How to Beat Police Laser Guns
Why You Need Multiple Transponders in Today’s Laser Wars
Recently, a K40 owner with an older but still effective radar/laser system contacted us with a concern. His K40 authorized dealer had recommended two Laser Defusers be installed on his new vehicle and the K40 owner’s belief (from past experience) was that only one transponder was required for effective protection. While we were able to explain the facts and our beliefs to him satisfactorily via a telephone conversation, this interaction made us realize we needed to create a “state of the industry” report for any driver interested in beating police laser (LIDAR) guns.

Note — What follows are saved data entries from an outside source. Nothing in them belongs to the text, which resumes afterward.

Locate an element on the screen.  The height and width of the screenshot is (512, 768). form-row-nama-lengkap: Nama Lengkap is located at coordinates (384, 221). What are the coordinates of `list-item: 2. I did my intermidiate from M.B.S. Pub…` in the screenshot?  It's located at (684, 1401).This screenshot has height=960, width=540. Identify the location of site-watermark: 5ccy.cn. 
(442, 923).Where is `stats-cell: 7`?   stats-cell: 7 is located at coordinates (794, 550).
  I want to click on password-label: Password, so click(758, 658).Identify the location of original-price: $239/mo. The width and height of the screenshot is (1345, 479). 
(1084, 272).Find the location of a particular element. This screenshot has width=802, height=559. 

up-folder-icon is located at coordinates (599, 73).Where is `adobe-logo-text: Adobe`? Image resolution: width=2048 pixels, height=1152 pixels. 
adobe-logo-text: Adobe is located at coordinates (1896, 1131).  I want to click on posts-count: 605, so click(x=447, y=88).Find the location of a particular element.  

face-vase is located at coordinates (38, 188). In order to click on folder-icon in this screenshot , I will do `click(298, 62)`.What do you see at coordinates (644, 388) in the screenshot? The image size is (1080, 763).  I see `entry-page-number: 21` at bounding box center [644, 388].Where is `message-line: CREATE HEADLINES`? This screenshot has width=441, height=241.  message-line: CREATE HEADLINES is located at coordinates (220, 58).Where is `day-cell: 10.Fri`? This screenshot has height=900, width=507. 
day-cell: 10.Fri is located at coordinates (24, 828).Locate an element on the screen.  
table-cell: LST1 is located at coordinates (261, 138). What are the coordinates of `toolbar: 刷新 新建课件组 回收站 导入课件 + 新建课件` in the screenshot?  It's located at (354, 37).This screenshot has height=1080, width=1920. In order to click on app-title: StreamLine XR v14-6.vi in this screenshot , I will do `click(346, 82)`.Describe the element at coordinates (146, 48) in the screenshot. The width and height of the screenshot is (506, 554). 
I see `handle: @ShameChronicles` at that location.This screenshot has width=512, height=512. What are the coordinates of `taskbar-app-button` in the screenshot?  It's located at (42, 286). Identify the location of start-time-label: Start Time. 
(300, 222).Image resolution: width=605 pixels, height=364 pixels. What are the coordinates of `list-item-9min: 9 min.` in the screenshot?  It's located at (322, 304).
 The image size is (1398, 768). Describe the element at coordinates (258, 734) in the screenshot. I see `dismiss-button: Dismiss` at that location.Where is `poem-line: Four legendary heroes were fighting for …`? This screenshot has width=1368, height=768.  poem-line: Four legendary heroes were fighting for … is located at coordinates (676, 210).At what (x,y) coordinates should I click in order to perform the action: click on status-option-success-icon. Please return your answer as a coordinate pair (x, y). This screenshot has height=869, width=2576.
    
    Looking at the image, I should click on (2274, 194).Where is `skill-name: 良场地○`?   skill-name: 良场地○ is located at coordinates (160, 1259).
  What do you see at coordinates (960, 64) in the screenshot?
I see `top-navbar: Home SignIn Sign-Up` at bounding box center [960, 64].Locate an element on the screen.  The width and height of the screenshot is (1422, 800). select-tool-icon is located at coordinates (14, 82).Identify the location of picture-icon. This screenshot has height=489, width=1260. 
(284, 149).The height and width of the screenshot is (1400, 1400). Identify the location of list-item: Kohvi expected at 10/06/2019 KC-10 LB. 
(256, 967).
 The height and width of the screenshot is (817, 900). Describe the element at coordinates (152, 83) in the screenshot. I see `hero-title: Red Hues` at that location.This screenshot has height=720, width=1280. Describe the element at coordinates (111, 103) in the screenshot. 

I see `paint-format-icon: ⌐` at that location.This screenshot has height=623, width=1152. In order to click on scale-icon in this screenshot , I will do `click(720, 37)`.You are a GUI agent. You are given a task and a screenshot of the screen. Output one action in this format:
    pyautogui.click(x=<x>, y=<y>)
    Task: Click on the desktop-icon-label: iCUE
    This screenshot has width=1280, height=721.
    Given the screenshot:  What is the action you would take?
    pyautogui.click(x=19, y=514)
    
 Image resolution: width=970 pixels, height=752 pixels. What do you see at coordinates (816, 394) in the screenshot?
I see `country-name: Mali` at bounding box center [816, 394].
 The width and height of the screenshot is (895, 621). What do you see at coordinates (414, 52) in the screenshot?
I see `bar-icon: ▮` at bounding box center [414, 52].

The first police laser gun, the Laser Technology, Inc. (LTI) 20/20 Marksman was introduced in 1991. It was a bulky, five-pound heavyweight and could only produce a single shot. To protect drivers from this new threat, K40 introduced the world’s first countermeasure, the Laser Defuser™ laser jammer three years later. This police laser gun jammer was mounted in a factory-looking license plate frame for two reasons:
1. Police were trained at the time to aim specifically for the license plate as it was the most reflective surface on the front of a vehicle.
2. The laser guns produced a semi-narrow beam of 3 – 4 milliradians (mR).
The latter point is key in understanding what was effective in jamming device placement in the past and what’s needed present day.
Laser gun targeting is typically done at 1000 feet or less because of a NJ Superior Court ruling in 1998 that stipulates, among other factors, laser gun speed readings made at distances up to 1,000 feet are admissible in court. Readings obtained in excess of 1,000 feet shall be admitted only with supporting evidence and expert testimony.
Beam Divergence Explained
The “1,000 Foot Rule” as it became known was created partly because of the beam divergence created by laser guns. A 3.5 mR laser beam will create a beam width on a targeted vehicle at 1,000 feet of 42 inches (3.5 feet). If three vehicles were traveling together at 2,000 feet, it would be impossible for a police officer to visually identify if one was speeding, pinpoint its exact location on the roadway, and then validate its precise speed with a laser gun as the beam spread of seven feet could be measuring the speed of a non-targeted vehicle.
What that all boils down to was based on the targeting location (front license plate), the standard targeting distance of 1,000 feet, and beam divergence of 3.5 feet, most vehicles only required one laser jamming device in the past to ensure adequate reception coverage on the front of their vehicle.
The Rules of Engagement Have Changed
To possibly give police officers an upper hand in the laser gun versus laser jammer battle, many laser gun manufacturers have begun offering guns with 2.5 mR.
At 1,000 feet, that beam divergence now creates a beam width of just 30 inches (2.5 feet). And that beam gets even smaller very quickly on moving vehicles. For example, a vehicle being driven at 70 mph is traveling at 102.67 feet per second. So in roughly five seconds, that beam is now only 15 inches (1.25 feet) wide. Why does that matter? Simple, the narrower the beam, the harder it is for a single license plate mounted laser jammer to detect a police laser gun.
Compounding matters is that police began shifting their targeting from the license plate. According to Carl Fors, a NHTSA compliant master radar and laser course instructor and expert court witness in speeding cases, it is possible to target headlights and reflective/chrome grilles.
With all of these considerations in mind, K40 recommends drivers protect their vehicles with a minimum of two Laser Defusers. Certain oversized vehicles (trucks, SUVs, etc) would benefit by having three or more laser jamming modules installed for maximum surface area coverage.